You state that “As to whether such a thing had never happened before, again: They never say it hadn’t. But for sheer numbers and duration, WWII was different, at least in part because those deployments took place in an entirely different social and historical context.” To me, it seems obvious that they are omitting this from their argument for a reason. Simply put, it does not support their thesis. This presents a problem, in my opinion. D’Emilio/Wolf make some strong statements in their arguments and in doing so ignore other parts of history. I still argue that the same circumstances presented in WWII are remarkably similar to the circumstances experienced during WWI. However, in your analysis your ignored my argument about WWI and instead used your own flawed argument by presenting a red-herring argument about the American Civil War.

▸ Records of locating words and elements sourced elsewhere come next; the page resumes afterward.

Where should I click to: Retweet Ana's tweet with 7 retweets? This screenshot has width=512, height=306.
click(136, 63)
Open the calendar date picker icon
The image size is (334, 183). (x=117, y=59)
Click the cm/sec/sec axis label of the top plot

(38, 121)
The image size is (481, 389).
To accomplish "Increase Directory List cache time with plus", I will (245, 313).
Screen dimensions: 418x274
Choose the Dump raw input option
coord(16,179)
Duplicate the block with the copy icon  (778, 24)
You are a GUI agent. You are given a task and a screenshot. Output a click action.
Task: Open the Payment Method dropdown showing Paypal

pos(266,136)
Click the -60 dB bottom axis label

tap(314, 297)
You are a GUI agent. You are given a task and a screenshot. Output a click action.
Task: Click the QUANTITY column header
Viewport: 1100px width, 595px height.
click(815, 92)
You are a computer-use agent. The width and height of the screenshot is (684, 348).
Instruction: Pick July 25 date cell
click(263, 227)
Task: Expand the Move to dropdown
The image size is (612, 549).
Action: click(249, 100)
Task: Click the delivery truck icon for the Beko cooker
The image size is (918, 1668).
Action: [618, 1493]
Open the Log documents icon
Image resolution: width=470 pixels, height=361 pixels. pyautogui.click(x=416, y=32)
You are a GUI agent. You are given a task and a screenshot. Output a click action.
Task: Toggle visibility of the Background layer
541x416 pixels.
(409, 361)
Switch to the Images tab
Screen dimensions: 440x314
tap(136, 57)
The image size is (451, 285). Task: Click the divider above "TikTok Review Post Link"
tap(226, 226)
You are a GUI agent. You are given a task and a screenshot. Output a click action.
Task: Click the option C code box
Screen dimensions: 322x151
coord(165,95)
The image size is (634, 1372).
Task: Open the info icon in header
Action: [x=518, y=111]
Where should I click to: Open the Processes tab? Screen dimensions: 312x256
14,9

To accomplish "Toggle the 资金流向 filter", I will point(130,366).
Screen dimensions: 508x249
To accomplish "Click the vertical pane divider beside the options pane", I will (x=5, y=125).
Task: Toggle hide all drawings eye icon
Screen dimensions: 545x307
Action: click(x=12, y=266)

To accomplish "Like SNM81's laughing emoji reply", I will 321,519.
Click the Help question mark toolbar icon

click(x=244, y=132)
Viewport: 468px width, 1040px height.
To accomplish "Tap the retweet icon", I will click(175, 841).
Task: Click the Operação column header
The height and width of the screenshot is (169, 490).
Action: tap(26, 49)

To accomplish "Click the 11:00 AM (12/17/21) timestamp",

Furthermore, I admit that I did omit that communism was wickedly homophobic. I agree they were, however, my argument stated the ideals of free love which D’Emilio/Wolf use in their argument.

As for my statement that humans have been having recreational sex since "man" had "his" first erection is meant to be a humorous exaggeration. And you should notice that I specifically said that “man” had an erection. I did not say humankind (and thus did not include women as you imply) had an erection. I believe that if you look at the statement, you would have to agree that “men” past puberty do have erections, and it is well more than half of men in the world that have erections. Half of the men in the world are not impotent.

Furthermore, the sexual revolution was indisputably made more visible by the use of modern birth control. I cannot see how anyone who has studied women’s history can dispute that modern birth control, i.e. “the pill,” did not have a profound impact on the sexual revolution.